Bolsonaro Confirma Posse de Arma Apreendida e Pode Perder Benefício da Prisão Domiciliar
O ex-presidente Jair Bolsonaro confirmou à Polícia Civil do Distrito Federal ser o proprietário da pistola Glock calibre 9 milímetros, apreendida durante uma blitz de trânsito no dia 15 de junho. A confirmação foi registrada em um despacho do ministro Alexandre de Moraes, do Supremo Tribunal Federal (STF), e o episódio pode agravar a situação penal do ex-presidente.
A Justificativa e o Depoimento
Bolsonaro reconheceu tanto a propriedade da arma de fogo quanto a sua posse na residência onde atualmente cumpre prisão domiciliar humanitária. Ao justificar a presença do armamento em sua casa, o ex-presidente declarou em depoimento:
“Tinha três mulheres em casa e eu não podia ficar desarmado”.
A frase foi reproduzida literalmente pelo ministro Alexandre de Moraes ao encaminhar o caso para a análise das autoridades competentes.
Risco de Falta Grave e Regressão de Pena
O despacho do ministro destaca que a legislação em vigor prevê sanções severas para condenados que descumprirem as condições impostas durante o cumprimento da pena. A posse indevida de um armamento é um dos principais pontos de atenção.
Falta Grave: A Lei de Execução Penal determina que comete falta grave o condenado à pena privativa de liberdade que possuir indevidamente instrumento capaz de ofender a integridade física de outra pessoa.
Consequências Imediatas: O reconhecimento formal da prática de falta grave pode resultar na regressão do regime de cumprimento de pena.

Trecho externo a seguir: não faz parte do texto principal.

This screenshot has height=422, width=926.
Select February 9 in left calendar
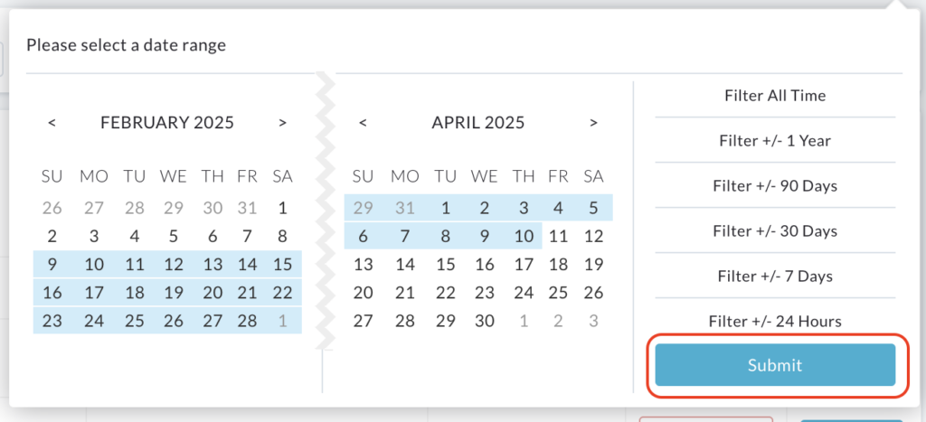[52, 265]
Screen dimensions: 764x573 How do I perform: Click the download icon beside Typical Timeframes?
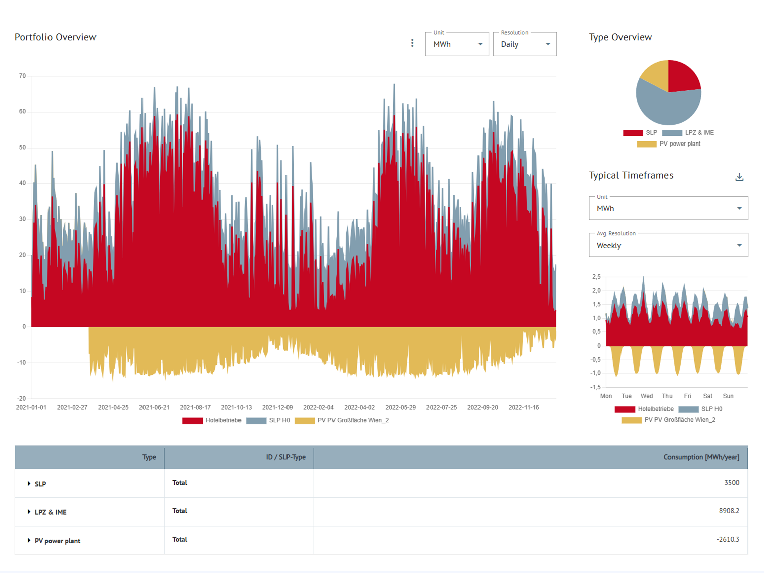pos(739,177)
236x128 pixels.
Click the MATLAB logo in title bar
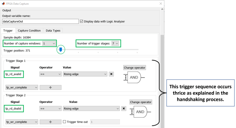(3, 4)
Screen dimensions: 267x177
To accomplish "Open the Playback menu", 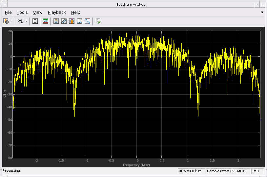I will pos(57,12).
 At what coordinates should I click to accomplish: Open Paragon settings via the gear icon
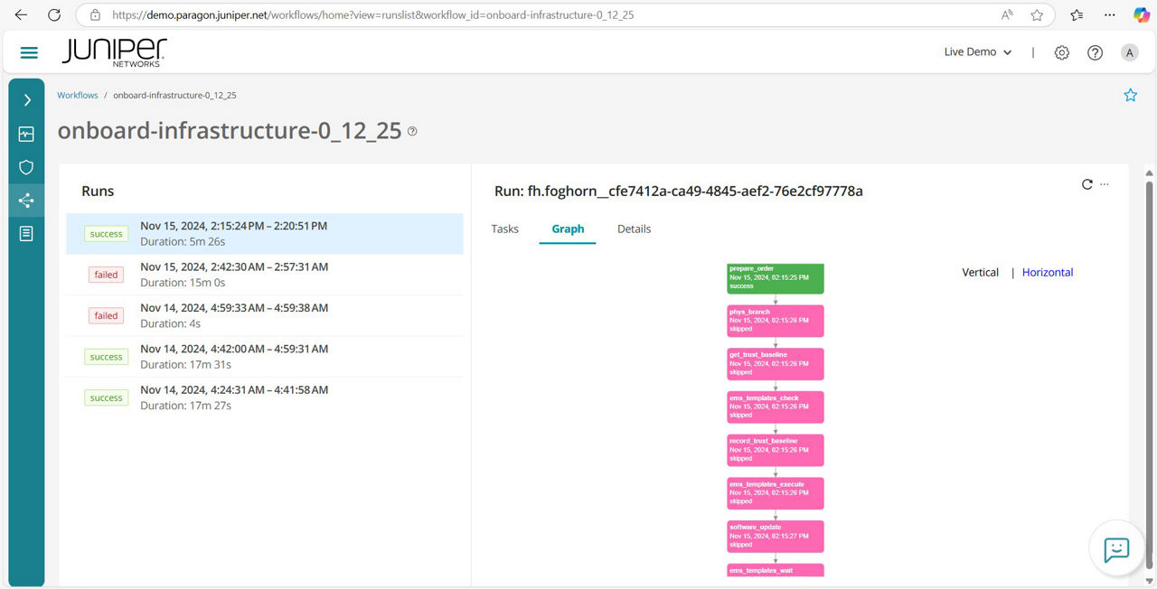click(1062, 52)

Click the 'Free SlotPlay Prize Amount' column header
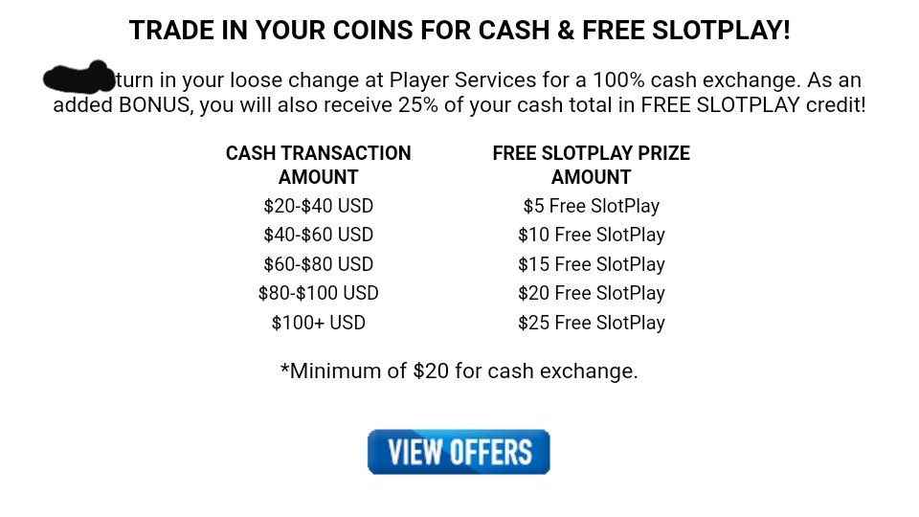point(591,165)
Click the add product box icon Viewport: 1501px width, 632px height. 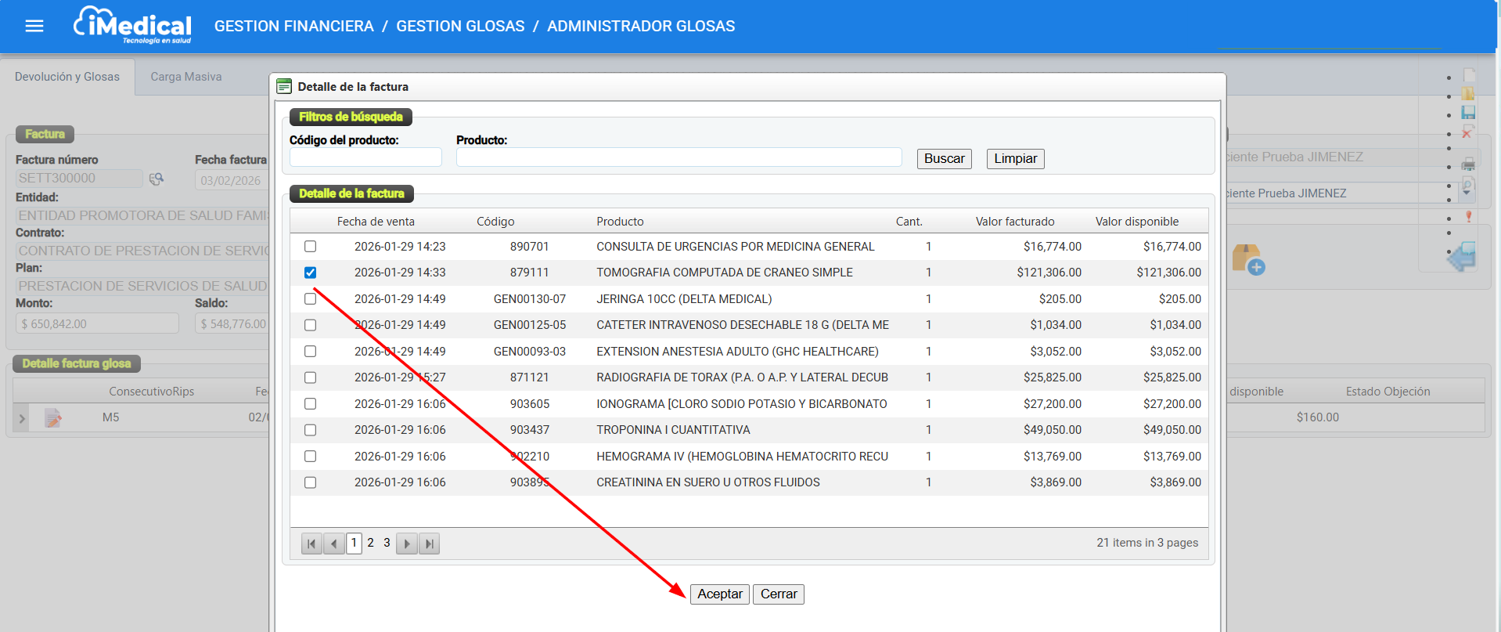pyautogui.click(x=1247, y=259)
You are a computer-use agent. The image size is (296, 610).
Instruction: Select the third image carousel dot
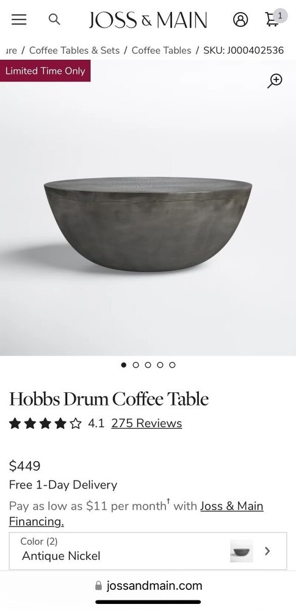(148, 365)
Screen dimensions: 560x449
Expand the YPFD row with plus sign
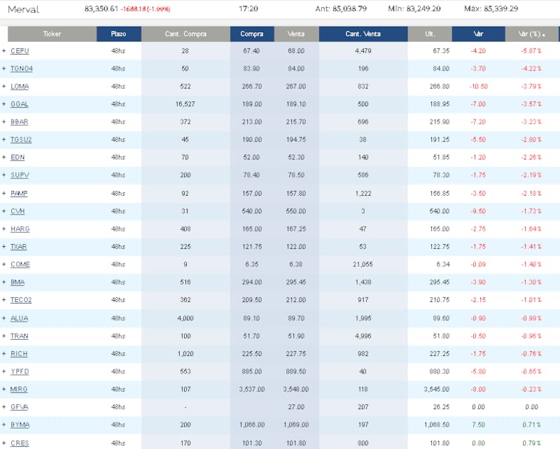click(x=4, y=371)
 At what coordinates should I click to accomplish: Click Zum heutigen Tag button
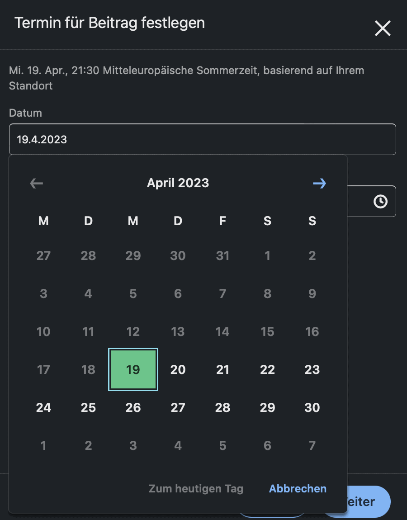pyautogui.click(x=196, y=488)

Perda do Benefício: A infração também pode levar à cessação da prisão domiciliar, forçando o retorno ao regime fechado.
Os Próximos Passos no STF
Como o prazo da atual prisão domiciliar está chegando ao fim, a análise deste incidente torna o cenário jurídico do ex-presidente ainda mais delicado. Caberá ao próprio Alexandre de Moraes julgar as consequências do caso.
Para que a decisão seja tomada, o magistrado estipulou as seguintes ações:
Concedeu um prazo de 48 horas para que o procurador-geral da República, Paulo Gonet, apresente a manifestação da PGR.
Determinou o mesmo prazo (48 horas) para que os advogados de defesa de Bolsonaro apresentem seus argumentos sobre o episódio.